- First year: 1995
- Years played: 5
- Runners-up: 1 (2005)
- Most total wins: Gisela Dulko (6–12)
- Most singles wins: Guillermo Coria (3–1)
- Most doubles wins: Gisela Dulko (4–4)
- Best doubles team: Gisela Dulko & Guillermo Coria (2–0)
- Most years played: Gisela Dulko (3)

= Argentina at the Hopman Cup =

Sporting event delegation

Argentina is a nation that has competed at the Hopman Cup tournament on five occasions, the first being at the 7th annual staging in 1995. In 2005, Argentina were the tournament runners-up and this remains their best showing to date.

==Players==
This is a list of players who have played for Argentina in the Hopman Cup.

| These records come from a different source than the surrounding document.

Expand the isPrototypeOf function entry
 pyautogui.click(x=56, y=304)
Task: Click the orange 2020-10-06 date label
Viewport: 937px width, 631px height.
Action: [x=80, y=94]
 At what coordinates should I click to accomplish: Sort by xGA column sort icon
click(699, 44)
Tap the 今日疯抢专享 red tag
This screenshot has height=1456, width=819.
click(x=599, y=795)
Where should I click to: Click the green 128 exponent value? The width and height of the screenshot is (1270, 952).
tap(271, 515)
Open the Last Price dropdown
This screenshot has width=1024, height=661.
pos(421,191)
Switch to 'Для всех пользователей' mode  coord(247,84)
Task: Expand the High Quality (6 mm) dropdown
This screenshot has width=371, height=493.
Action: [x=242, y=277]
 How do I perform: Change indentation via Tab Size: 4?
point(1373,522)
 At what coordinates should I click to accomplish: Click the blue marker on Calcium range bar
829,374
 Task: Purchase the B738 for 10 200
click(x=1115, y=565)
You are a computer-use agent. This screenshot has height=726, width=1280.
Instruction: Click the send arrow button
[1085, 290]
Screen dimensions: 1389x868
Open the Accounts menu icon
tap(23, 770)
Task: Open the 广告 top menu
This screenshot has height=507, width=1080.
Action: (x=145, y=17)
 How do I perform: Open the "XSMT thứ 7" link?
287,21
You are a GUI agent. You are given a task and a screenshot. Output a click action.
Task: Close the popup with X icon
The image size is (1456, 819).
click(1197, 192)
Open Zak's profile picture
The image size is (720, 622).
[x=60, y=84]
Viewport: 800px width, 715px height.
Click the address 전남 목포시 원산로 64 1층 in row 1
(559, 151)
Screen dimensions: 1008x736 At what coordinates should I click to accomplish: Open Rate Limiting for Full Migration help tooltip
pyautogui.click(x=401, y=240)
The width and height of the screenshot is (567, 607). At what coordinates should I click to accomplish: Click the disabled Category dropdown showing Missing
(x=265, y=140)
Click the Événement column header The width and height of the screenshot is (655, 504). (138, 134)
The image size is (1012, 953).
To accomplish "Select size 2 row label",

| Name | Total W–L | Singles W–L | Doubles W–L | First year played | No. of years played |
|---|---|---|---|---|---|
| Guillermo Coria | 5–1 | 3–1 | 2–0 | 2005 | 1 |
| Gisela Dulko | 6–12 | 2–8 | 4–4 | 2005 | 3 |
| Javier Frana | 1–1 | 0–1 | 1–0 | 1995 | 1 |
| Gastón Gaudio | 3–3 | 1–2 | 2–1 | 2006 | 1 |
| Inés Gorrochategui | 1–1 | 0–1 | 1–0 | 1995 | 1 |
| Paola Suárez | 2–4 | 2–1 | 0–3 | 2002 | 1 |
| Mariano Zabaleta | 0–6 | 0–3 | 0–3 | 2002 | 1 |
| Juan Ignacio Chela | 1–5 | 1–2 | 0–3 | 2008 | 1 |

==Results==

| Year | Competition | Location | Opponent | Score | Result |
| 1995 | Round One | Burswood Dome, Perth | Austria | 1–2 | Lost |
| 2002 | Round Robin | Burswood Dome, Perth | Spain | 0–3 | Lost |
| Round Robin | Burswood Dome, Perth | Australia | 1–2 | Lost |
| Round Robin | Burswood Dome, Perth | Switzerland | 1–2 | Lost |
| 2005 ^{1} | Round Robin | Burswood Dome, Perth | Italy | 2–1 | Won |
| Round Robin | Burswood Dome, Perth | Russia | 2–1 | Won |
| Round Robin | Burswood Dome, Perth | Germany | 2–1 | Won |
| Final | Burswood Dome, Perth | Slovakia | 0–3 | Lost |
| 2006 | Round Robin | Burswood Dome, Perth | Netherlands | 1–2 | Lost |
| Round Robin | Burswood Dome, Perth | Germany | 2–1 | Won |
| Round Robin | Burswood Dome, Perth | Australia | 1–2 | Lost |
| 2008 | Round Robin | Burswood Dome, Perth | France | 1–2 | Lost |
| Round Robin | Burswood Dome, Perth | Chinese Taipei | 0–3 | Lost |
| Round Robin | Burswood Dome, Perth | Serbia | 1–2 | Lost |

^{1} In the 2005 tie against Germany, German opponent Tommy Haas strained his thigh muscle whilst leading in the men's singles match. He was forced to retire from the match and was unable to compete in the mixed doubles, thus defaulting two points to Argentina. In the final against Slovakia, the Argentinian team chose not to compete in the mixed doubles dead rubber.